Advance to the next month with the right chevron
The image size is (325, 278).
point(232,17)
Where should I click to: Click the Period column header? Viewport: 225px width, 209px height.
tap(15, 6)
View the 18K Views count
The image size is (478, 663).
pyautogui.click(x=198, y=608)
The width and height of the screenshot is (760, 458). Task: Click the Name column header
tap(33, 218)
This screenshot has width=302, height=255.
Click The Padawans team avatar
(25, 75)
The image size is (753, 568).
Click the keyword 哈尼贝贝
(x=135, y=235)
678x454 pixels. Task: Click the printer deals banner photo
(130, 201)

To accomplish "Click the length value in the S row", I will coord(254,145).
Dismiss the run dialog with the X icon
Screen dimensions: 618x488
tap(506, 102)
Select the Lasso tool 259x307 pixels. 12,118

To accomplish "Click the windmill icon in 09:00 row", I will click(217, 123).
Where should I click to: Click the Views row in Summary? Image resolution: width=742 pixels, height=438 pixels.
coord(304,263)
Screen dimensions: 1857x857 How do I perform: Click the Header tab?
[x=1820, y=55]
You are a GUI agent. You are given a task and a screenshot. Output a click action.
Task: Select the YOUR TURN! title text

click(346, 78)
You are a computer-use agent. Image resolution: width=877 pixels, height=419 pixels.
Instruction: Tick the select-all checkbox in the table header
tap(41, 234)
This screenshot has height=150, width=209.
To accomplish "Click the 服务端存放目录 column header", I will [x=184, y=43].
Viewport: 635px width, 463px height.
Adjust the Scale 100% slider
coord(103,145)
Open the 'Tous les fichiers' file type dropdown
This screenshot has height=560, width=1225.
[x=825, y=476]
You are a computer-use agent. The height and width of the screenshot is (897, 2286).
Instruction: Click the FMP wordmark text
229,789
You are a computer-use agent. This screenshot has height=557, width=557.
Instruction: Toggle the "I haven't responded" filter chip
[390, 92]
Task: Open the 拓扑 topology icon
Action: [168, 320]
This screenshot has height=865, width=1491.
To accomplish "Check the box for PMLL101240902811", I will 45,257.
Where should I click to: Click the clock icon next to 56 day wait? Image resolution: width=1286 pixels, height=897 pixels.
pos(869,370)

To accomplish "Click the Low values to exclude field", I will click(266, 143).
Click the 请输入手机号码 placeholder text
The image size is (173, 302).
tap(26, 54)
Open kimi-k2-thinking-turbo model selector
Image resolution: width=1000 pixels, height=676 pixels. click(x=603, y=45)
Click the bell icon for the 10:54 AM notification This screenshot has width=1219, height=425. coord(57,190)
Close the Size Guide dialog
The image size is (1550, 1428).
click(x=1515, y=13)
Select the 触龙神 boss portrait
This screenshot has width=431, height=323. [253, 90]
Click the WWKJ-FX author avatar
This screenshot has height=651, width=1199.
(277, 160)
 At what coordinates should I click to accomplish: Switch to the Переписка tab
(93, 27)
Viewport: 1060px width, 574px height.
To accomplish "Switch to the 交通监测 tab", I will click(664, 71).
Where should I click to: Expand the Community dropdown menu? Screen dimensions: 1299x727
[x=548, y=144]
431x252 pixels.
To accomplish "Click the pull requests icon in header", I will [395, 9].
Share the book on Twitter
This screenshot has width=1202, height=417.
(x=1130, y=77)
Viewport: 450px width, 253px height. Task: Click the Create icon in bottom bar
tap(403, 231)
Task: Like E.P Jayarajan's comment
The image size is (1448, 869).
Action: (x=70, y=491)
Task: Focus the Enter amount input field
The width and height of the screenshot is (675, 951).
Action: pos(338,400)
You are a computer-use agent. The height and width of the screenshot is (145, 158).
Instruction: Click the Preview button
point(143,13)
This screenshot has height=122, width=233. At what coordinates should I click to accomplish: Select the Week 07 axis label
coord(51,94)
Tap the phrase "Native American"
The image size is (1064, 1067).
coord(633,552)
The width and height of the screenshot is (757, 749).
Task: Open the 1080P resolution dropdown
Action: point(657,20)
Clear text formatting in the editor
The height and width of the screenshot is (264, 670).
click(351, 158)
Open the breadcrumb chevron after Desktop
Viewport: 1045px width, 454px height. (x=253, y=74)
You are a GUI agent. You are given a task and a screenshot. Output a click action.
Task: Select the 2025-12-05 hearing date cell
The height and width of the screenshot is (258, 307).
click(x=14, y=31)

--

• **REQUIRED ACTION**: In your response, give all the records again with nothing altered.

• **WRITTEN ANSWER**:
Advance to the next month with the right chevron
The image size is (325, 278).
point(232,17)
Where should I click to: Click the Period column header? Viewport: 225px width, 209px height.
tap(15, 6)
View the 18K Views count
The image size is (478, 663).
pyautogui.click(x=198, y=608)
The width and height of the screenshot is (760, 458). Task: Click the Name column header
tap(33, 218)
This screenshot has width=302, height=255.
Click The Padawans team avatar
(25, 75)
The image size is (753, 568).
Click the keyword 哈尼贝贝
(x=135, y=235)
678x454 pixels. Task: Click the printer deals banner photo
(130, 201)

To accomplish "Click the length value in the S row", I will coord(254,145).
Dismiss the run dialog with the X icon
Screen dimensions: 618x488
tap(506, 102)
Select the Lasso tool 259x307 pixels. 12,118

To accomplish "Click the windmill icon in 09:00 row", I will click(217, 123).
Where should I click to: Click the Views row in Summary? Image resolution: width=742 pixels, height=438 pixels.
coord(304,263)
Screen dimensions: 1857x857 How do I perform: Click the Header tab?
[x=1820, y=55]
You are a GUI agent. You are given a task and a screenshot. Output a click action.
Task: Select the YOUR TURN! title text

click(346, 78)
You are a computer-use agent. Image resolution: width=877 pixels, height=419 pixels.
Instruction: Tick the select-all checkbox in the table header
tap(41, 234)
This screenshot has height=150, width=209.
To accomplish "Click the 服务端存放目录 column header", I will [x=184, y=43].
Viewport: 635px width, 463px height.
Adjust the Scale 100% slider
coord(103,145)
Open the 'Tous les fichiers' file type dropdown
This screenshot has height=560, width=1225.
[x=825, y=476]
You are a computer-use agent. The height and width of the screenshot is (897, 2286).
Instruction: Click the FMP wordmark text
229,789
You are a computer-use agent. This screenshot has height=557, width=557.
Instruction: Toggle the "I haven't responded" filter chip
[390, 92]
Task: Open the 拓扑 topology icon
Action: [168, 320]
This screenshot has height=865, width=1491.
To accomplish "Check the box for PMLL101240902811", I will 45,257.
Where should I click to: Click the clock icon next to 56 day wait? Image resolution: width=1286 pixels, height=897 pixels.
pos(869,370)

To accomplish "Click the Low values to exclude field", I will click(266, 143).
Click the 请输入手机号码 placeholder text
The image size is (173, 302).
tap(26, 54)
Open kimi-k2-thinking-turbo model selector
Image resolution: width=1000 pixels, height=676 pixels. click(x=603, y=45)
Click the bell icon for the 10:54 AM notification This screenshot has width=1219, height=425. coord(57,190)
Close the Size Guide dialog
The image size is (1550, 1428).
click(x=1515, y=13)
Select the 触龙神 boss portrait
This screenshot has width=431, height=323. [253, 90]
Click the WWKJ-FX author avatar
This screenshot has height=651, width=1199.
(277, 160)
 At what coordinates should I click to accomplish: Switch to the Переписка tab
(93, 27)
Viewport: 1060px width, 574px height.
To accomplish "Switch to the 交通监测 tab", I will click(664, 71).
Where should I click to: Expand the Community dropdown menu? Screen dimensions: 1299x727
[x=548, y=144]
431x252 pixels.
To accomplish "Click the pull requests icon in header", I will [395, 9].
Share the book on Twitter
This screenshot has width=1202, height=417.
(x=1130, y=77)
Viewport: 450px width, 253px height. Task: Click the Create icon in bottom bar
tap(403, 231)
Task: Like E.P Jayarajan's comment
The image size is (1448, 869).
Action: (x=70, y=491)
Task: Focus the Enter amount input field
The width and height of the screenshot is (675, 951).
Action: pos(338,400)
You are a computer-use agent. The height and width of the screenshot is (145, 158).
Instruction: Click the Preview button
point(143,13)
This screenshot has height=122, width=233. At what coordinates should I click to accomplish: Select the Week 07 axis label
coord(51,94)
Tap the phrase "Native American"
The image size is (1064, 1067).
coord(633,552)
The width and height of the screenshot is (757, 749).
Task: Open the 1080P resolution dropdown
Action: point(657,20)
Clear text formatting in the editor
The height and width of the screenshot is (264, 670).
click(351, 158)
Open the breadcrumb chevron after Desktop
Viewport: 1045px width, 454px height. (x=253, y=74)
You are a GUI agent. You are given a task and a screenshot. Output a click action.
Task: Select the 2025-12-05 hearing date cell
The height and width of the screenshot is (258, 307).
click(x=14, y=31)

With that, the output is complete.